• [EXERCISE AIM]
Find the line below with "The image size" and the line with "Task: Open the Hledání search tab". Output exactly those lines and everything between them, leaving out the pictures.

• [PROVIDED MATERIAL]

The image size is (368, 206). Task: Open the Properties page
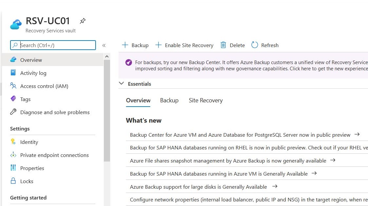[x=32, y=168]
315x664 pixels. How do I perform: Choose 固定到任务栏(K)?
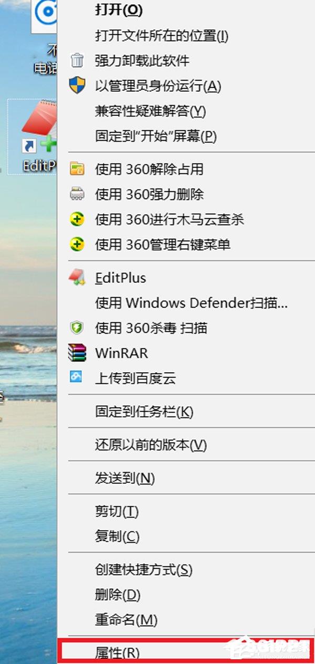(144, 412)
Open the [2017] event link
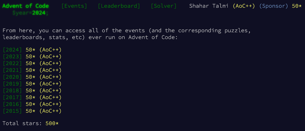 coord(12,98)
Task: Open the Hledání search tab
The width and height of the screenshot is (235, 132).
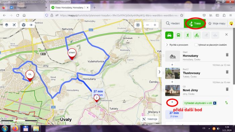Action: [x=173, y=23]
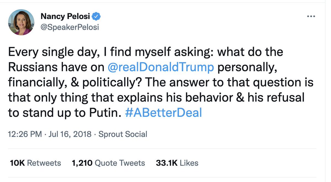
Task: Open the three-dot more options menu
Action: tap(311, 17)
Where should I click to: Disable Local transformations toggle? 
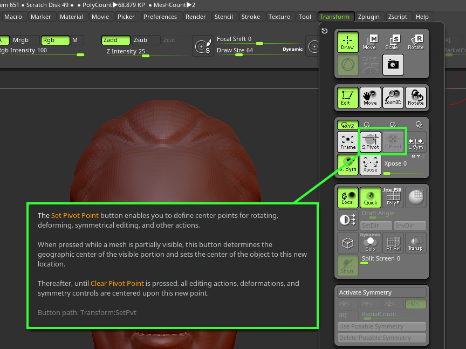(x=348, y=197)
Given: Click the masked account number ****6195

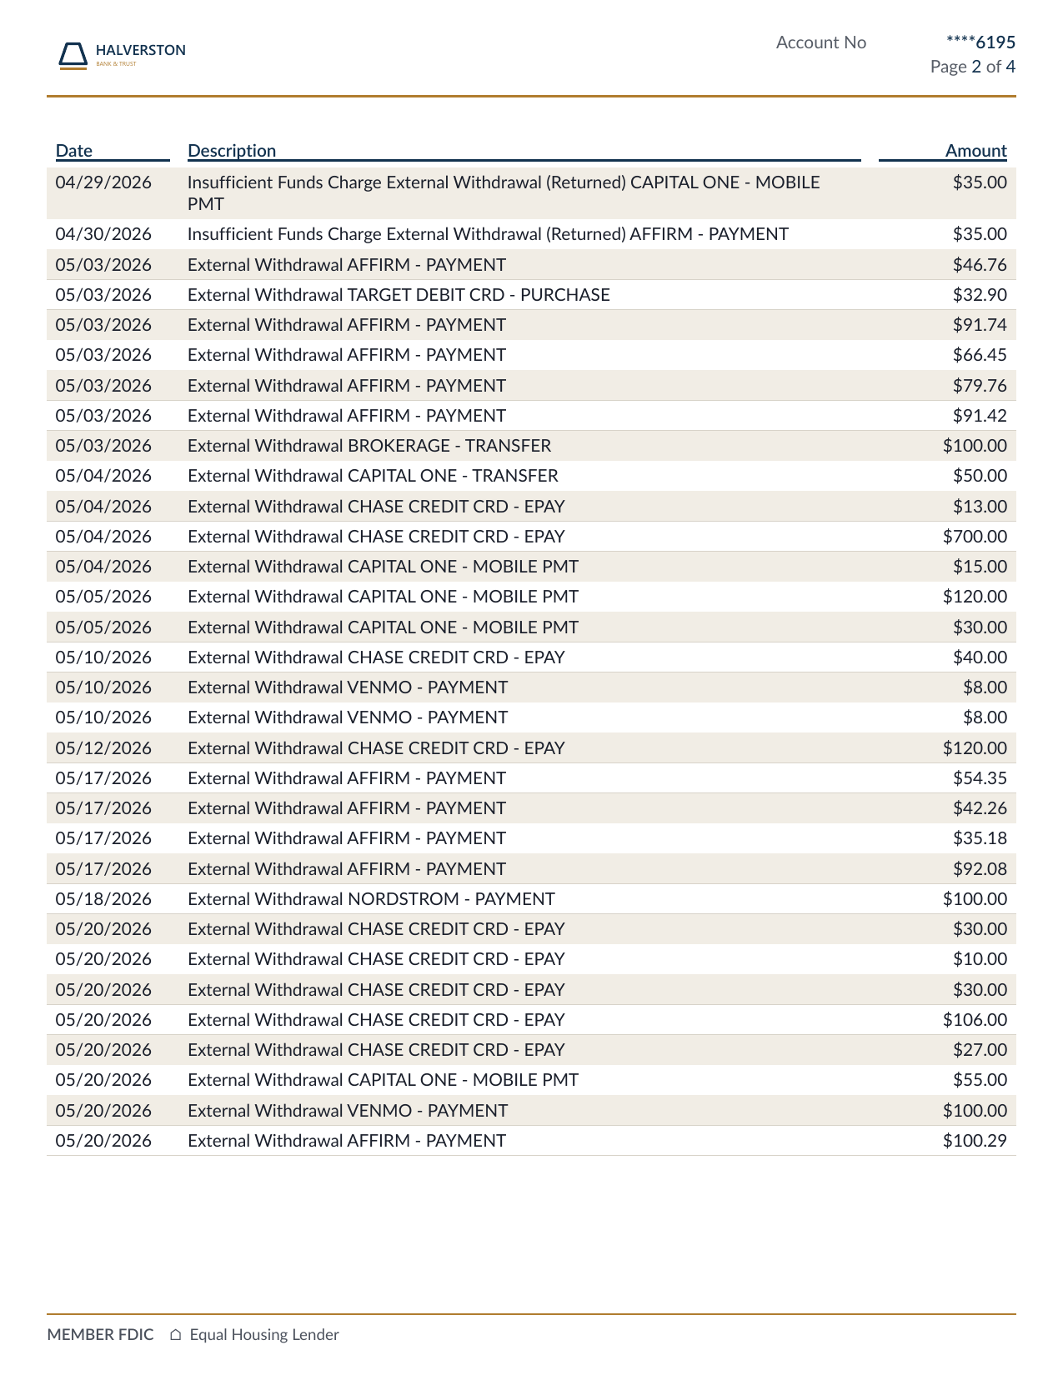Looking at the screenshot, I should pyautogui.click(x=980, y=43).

...

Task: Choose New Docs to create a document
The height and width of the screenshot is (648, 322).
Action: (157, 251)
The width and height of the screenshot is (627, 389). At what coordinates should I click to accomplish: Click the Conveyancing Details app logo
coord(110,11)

• [WRITTEN RESPONSE]
The image size is (368, 206). Task: Open the Properties page
[x=32, y=168]
315x664 pixels. How do I perform: Choose 固定到任务栏(K)?
(144, 412)
Open the [2017] event link
 coord(12,98)
Task: Open the Hledání search tab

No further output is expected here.